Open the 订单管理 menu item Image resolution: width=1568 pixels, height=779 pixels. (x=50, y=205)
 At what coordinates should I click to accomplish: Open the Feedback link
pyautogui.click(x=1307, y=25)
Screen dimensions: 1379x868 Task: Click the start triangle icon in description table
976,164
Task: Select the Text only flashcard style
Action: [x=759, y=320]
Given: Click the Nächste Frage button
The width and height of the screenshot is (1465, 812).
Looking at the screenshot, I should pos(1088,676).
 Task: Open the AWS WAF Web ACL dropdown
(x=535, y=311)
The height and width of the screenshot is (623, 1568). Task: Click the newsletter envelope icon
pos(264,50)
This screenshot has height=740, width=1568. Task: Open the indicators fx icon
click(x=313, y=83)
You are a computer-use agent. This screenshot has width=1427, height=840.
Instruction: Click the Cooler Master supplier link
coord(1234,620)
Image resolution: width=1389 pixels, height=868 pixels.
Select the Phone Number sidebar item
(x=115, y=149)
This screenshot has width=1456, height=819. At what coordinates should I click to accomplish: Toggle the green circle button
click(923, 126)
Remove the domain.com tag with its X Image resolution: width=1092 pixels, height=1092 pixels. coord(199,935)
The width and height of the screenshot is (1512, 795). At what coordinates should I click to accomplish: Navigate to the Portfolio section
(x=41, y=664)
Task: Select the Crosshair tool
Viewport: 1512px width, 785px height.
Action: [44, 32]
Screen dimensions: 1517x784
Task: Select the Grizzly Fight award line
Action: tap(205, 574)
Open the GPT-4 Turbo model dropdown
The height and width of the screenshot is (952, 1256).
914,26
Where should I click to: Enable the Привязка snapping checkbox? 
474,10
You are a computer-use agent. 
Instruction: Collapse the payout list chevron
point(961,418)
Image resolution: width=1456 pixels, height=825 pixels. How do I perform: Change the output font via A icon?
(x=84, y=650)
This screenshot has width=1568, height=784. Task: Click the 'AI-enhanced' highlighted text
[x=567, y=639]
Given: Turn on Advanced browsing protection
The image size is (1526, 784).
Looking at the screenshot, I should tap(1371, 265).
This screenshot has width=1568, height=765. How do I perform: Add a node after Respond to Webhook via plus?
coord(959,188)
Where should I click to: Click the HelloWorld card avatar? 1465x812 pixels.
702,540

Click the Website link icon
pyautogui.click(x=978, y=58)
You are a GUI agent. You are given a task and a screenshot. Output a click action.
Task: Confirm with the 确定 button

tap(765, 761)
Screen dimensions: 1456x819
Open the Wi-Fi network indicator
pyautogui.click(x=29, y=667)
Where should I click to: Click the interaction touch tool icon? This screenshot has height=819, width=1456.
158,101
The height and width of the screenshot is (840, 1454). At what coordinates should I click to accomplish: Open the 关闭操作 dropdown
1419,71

▶ Task
Everything above from the line containing "Image resolution: width=1389" down to the line containing "Task: Select the Crosshair tool" is to be transcribed exactly, with both of those lines included and nothing else added.

▶ Problem solution
Image resolution: width=1389 pixels, height=868 pixels.
Select the Phone Number sidebar item
(x=115, y=149)
This screenshot has width=1456, height=819. At what coordinates should I click to accomplish: Toggle the green circle button
click(923, 126)
Remove the domain.com tag with its X Image resolution: width=1092 pixels, height=1092 pixels. coord(199,935)
The width and height of the screenshot is (1512, 795). At what coordinates should I click to accomplish: Navigate to the Portfolio section
(x=41, y=664)
Task: Select the Crosshair tool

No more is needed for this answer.